Will the Black Lives Matter movement create lasting change?

“The 360” shows you diverse perspectives on the day’s top stories and debates.

What’s happening

There’s no question that the wave of protests against police violence and racial injustice across the country has had a tremendous impact. For weeks, the country’s attention has been locked on a nationwide movement at a scale not seen since the 1960s.

Like the protests today, the civil rights movement forced many Americans to confront their attitudes toward race in a new and revealing way. But the success of that era wasn’t just psychological. The 1960s were also a period of tremendous systemic change that enshrined principles like voting rights, fair housing and antidiscrimination into law.

The current movement may feel like it has built that same sort of transformative energy in the weeks after it was sparked by the police killing of George Floyd in Minneapolis. But it’s too early to tell whether it will have the sustained support needed to create lasting change.

Why there’s debate

“It’s different this time” has been a frequent sentiment among historians, activists and other experts. While modern U.S. history has no shortage of social movements, today’s effort seems more focused and universal, they argue. The past few weeks have seen a remarkable shift in public opinion on issues related to racial justice. In 2016, 27 percent of Americans supported Black Lives Matter.
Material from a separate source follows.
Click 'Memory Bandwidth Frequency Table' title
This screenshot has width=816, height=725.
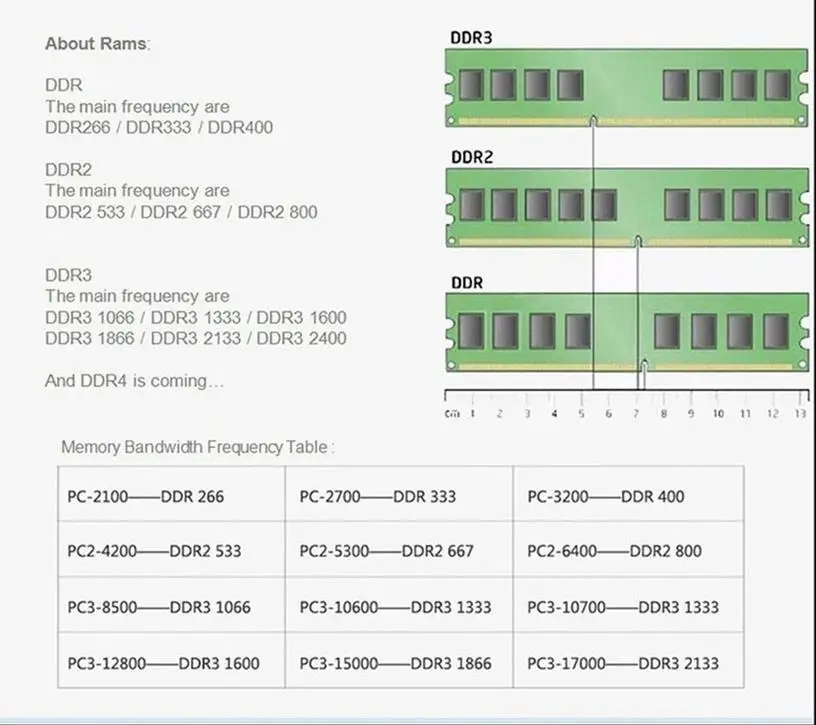[197, 447]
Today, 57 percent do. In 1963, Martin Luther King Jr. expressed disappointment in the lack of support for civil rights from white moderate voters, who he called the “great stumbling block” in the “stride toward freedom.” Modern activists have expressed hope that opinions among white Americans have shifted enough to tip the scales.

Another reason for optimism among activists is the broad recognition that the entire system of law enforcement needs to be fixed, instead of just focusing on accountability for one police officer. An emphasis on specific policy proposals, rather than abstract sentiments, gives the movement a chance to achieve major legislative victories, they argue.

Others have expressed skepticism that the movement will achieve its goals. The power structures that have stifled previous efforts or limited their impact still exist, they contend. While it’s easy to build support for the idea that police shouldn’t be allowed to kill people with impunity, it can be much more difficult to maintain that consensus when the focus shifts from awareness to action. The intense partisan divide in America means that everything eventually becomes a fight between Democrats and Republicans — and attempts to enact laws around social justice aren’t likely to be an exception, some political experts argue.

There are also questions about whether the current level of enthusiasm can be sustained in the coming months and years if protesters are no longer in the streets. Some activists worry that many Americans, particularly white Americans, may feel like the goal has been accomplished after minor changes to police procedures are enacted or symbolic victories, like the toppling of Confederate statues, have been won.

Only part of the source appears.